За последние десятилетия лишь относительно небольшое число стран, где эти критерии выполнены, сумели решить проблему нехватки рабочей силы за счет иммиграции.
Но даже если иммиграция помогает противостоять эффектам длительной низкой рождаемости, снижения коэффициента фертильности и роста коэффициента нагрузки, существует несколько причин, по которым экономически развитым странам не следует так сильно полагаться на нее, как это происходит сейчас. Легкость, с которой мы сумели завлечь к себе высококвалифицированных работников, отчасти стала результатом необычных исторических обстоятельств, которые больше не повторятся. Возможно, мы сможем еще несколько десятилетий привлекать бедных людей из развивающихся стран, но все чаще это будут жители стран с низкой производительностью труда. Если сохранятся нынешние масштабы иммиграции, нам придется выделять средства на образование и обучение мигрантов – хотя мы заявляем, что ресурсов не хватает на собственные молодые пары, имеющие детей. Нам также придется обеспечивать их жильем – хотя наши собственные граждане, не имеющие детей, объясняют свое решение как раз отсутствием жилья. Между тем резкие этнические изменения, вызванные иммиграцией, подпитывают рост правого популизма, что может привести к драконовским мерам против дальнейшей иммиграции. И – что, пожалуй, важнее всего – мы должны поставить под сомнение нравственность перекладывания на другие страны процессов деторождения, воспитания и образования; они создают рабочую силу вместо нас, а мы потом забираем ее себе, лишая эти государства человеческого капитала, в который они инвестировали и в котором остро нуждаются сами.

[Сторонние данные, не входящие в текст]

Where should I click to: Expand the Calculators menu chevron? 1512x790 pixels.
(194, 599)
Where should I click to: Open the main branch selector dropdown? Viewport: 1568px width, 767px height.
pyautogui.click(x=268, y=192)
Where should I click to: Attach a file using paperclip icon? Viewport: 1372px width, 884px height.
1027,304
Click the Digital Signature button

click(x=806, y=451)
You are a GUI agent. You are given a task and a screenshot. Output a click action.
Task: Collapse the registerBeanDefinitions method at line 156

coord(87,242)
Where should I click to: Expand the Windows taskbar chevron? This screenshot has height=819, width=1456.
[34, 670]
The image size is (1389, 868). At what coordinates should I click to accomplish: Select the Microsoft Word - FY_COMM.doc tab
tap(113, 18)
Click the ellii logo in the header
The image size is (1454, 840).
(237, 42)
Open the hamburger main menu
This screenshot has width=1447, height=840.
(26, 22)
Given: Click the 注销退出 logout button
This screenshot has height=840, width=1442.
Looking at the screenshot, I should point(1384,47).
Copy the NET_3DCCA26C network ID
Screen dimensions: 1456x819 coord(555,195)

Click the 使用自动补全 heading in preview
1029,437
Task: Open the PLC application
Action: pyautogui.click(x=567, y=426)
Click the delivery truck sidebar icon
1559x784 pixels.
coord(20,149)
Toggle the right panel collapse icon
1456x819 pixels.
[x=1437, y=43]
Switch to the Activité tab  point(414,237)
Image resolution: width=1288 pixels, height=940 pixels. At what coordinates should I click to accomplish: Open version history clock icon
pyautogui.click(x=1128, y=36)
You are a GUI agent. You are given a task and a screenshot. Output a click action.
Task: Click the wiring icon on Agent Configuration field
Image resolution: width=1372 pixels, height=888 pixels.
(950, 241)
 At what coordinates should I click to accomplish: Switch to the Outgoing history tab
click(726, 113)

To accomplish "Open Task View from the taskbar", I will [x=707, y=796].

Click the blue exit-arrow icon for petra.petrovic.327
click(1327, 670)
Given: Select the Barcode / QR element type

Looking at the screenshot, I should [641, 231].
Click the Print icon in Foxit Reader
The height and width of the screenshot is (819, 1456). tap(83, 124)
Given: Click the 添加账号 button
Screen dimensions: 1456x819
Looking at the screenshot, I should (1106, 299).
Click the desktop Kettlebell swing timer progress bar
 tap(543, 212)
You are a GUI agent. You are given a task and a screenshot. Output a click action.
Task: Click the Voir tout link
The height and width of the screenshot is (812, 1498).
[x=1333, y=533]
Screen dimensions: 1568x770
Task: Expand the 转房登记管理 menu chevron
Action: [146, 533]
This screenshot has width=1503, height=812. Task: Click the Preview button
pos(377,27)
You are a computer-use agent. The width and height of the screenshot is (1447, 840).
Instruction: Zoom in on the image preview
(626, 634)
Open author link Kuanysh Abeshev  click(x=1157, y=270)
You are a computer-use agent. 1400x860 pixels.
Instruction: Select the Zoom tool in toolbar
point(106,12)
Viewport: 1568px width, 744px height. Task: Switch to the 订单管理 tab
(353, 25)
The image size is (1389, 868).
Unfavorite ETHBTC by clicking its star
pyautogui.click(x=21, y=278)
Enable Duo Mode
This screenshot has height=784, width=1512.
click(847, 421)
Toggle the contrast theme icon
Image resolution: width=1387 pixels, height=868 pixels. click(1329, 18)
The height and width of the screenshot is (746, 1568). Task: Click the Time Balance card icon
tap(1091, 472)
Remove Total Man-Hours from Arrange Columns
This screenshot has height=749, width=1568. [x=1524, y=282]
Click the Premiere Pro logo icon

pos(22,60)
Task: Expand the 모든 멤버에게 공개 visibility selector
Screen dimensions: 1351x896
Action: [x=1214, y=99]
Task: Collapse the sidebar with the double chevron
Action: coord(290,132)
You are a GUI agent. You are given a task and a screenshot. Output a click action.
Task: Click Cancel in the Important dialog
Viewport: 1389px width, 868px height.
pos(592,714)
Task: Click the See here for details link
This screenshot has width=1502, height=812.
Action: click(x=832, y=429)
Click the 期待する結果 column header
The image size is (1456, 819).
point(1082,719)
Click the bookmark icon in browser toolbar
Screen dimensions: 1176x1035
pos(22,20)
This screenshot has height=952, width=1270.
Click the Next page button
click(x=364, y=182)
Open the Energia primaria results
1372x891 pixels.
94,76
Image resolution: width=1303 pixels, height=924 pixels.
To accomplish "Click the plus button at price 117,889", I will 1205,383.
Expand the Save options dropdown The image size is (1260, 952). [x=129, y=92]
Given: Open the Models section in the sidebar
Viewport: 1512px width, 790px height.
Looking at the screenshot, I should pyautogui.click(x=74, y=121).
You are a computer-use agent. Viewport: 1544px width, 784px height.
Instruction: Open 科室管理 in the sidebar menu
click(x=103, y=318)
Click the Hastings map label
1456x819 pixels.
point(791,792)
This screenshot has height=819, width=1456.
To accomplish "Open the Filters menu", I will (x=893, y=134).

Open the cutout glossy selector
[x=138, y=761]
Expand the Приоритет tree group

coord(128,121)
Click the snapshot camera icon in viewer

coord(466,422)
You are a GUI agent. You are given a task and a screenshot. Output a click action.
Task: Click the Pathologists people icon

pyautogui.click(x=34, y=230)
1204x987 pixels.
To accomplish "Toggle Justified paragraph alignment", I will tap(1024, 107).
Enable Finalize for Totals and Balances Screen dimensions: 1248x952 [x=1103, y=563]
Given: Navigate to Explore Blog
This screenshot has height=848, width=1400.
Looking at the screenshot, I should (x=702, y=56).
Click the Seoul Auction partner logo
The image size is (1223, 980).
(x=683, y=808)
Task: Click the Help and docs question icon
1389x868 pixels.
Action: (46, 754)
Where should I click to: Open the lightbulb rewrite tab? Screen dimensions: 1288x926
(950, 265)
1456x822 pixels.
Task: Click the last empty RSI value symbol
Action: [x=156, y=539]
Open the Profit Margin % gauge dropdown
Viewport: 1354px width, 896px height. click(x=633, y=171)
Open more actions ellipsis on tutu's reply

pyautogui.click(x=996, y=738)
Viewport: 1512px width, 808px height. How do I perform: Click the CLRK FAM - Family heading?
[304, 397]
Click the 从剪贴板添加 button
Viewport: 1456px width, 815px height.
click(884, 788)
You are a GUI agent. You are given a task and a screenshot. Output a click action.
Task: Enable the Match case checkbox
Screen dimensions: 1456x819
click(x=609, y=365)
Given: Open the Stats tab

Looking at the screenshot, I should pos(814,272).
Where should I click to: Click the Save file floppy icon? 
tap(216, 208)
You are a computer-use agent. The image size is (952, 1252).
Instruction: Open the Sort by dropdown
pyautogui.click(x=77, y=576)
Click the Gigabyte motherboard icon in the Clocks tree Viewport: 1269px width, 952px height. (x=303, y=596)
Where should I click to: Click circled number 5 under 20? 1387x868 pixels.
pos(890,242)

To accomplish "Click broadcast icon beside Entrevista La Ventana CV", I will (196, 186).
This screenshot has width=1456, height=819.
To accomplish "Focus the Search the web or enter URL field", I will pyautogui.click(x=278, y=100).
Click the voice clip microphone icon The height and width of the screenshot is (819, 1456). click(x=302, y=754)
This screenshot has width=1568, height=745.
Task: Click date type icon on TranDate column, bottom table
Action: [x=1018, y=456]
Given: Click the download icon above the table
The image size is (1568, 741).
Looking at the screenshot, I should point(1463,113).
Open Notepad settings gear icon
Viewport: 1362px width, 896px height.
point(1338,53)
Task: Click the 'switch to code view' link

Мы видим, что низкие коэффициенты фертильности распространяются по всему миру. Когда-то они были характерны исключительно для самых богатых и развитых стран, теперь же они присущи даже довольно бедным государствам. Скоро показатели рождаемости упадут ниже уровня воспроизводства для человечества в целом. Переезды людей могут удовлетворять потребности одной группы людей – самых богатых и привилегированных. Но когда падение рождаемости становится глобальным, они едва ли окажутся решением для всего человечества. Не говоря уже о несправедливости.